イツキ
道端に、朝顔の花が咲いている。
昨晩は月が綺麗だった。あまりにも月が綺麗だったので、僕はついうっかり、面白いことを思いついてしまった。どうやっても僕には辿りつかない場所で、どの程度思考を操れるのか。実験をしてみよう。
前はとても上手くいった。まあ、僕が背後で操っていたのだから、失敗するはずもなかったのだが。
仮初めの家族はもういない。父と母、姉と弟。僕が操り、家族だった愚者を殺めた。
操ることは簡単だ。理性を奪い去り、行動を指示すれば良い。奪い去る理性とは、すなわち言語。行動に名を与えるのが理性だとしたら、その名を奪い去るのが感情。
僕は感情だけを植え付け、父だったものを制御した。父の凶行。一家惨殺、無理心中。残された僕は、被害者の息子か、加害者の息子か。
どちらでも構わないか。僕は、僕でしかないのだから。
僕の最古の記憶は、保育器から見上げた白い天井。生まれて間もなく息を止め、僕は一度死んだらしい。そのことはさすがに覚えていないが、復活してからは覚えている。
僕は黄泉に行き、黄泉から戻ってきた。最高の贈り物を手にして。愚かな現世で暮らす権利と引き換えに、責務と共に戻ってきたのだ。
薄青い朝顔の花を千切り取る。僕の右手で摘んだ花は、いとも簡単に萎れていった。見る見るうちに鮮やかな色は落ち、枯れ色に変化していく。花の未来は儚い。僕の栄養にはなり得ない。
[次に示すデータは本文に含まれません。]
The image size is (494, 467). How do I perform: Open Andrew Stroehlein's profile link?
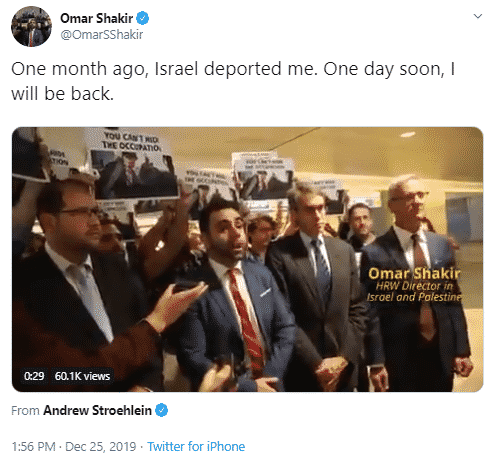(x=97, y=410)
すっかり生気を失った花を投げ捨て、髪を掻き上げた。見上げた空は、薄灰色の雲に覆われている。
今日はひと雨降りそうだ。
雨の日は好きではない。美しい月が見られない。昨晩の霞んだ月は、今日の雨を予言していたのだろうか。もう少しはっきりと、伝えてくれれば良かったものを。
僕は、黄泉の住人なのだから。
そう。現世の住人ではないのだ。家族という枷から解放され、漸く思い出してきた。
僕は月夜に生を受けた。黄泉から戻り、夜見から出づる。現世における名とは別の、本当の名は、おそらくは。
「男神だったんだな、一応は」
黄泉の国、夜見の国。月夜の晩に、常世を夢見る。無実の罪で追放されし、夜の世界の支配神。夜之食国の統治の神。
本当の名は。
「……なるほどね」
僕に与えられし能力。美しく、才に溢れる所以は、本当の名にこそ隠されていた。他の者どもとは、根本的に異なっている。僕は特別なのだ。人間などという、愚かな生物とは違う。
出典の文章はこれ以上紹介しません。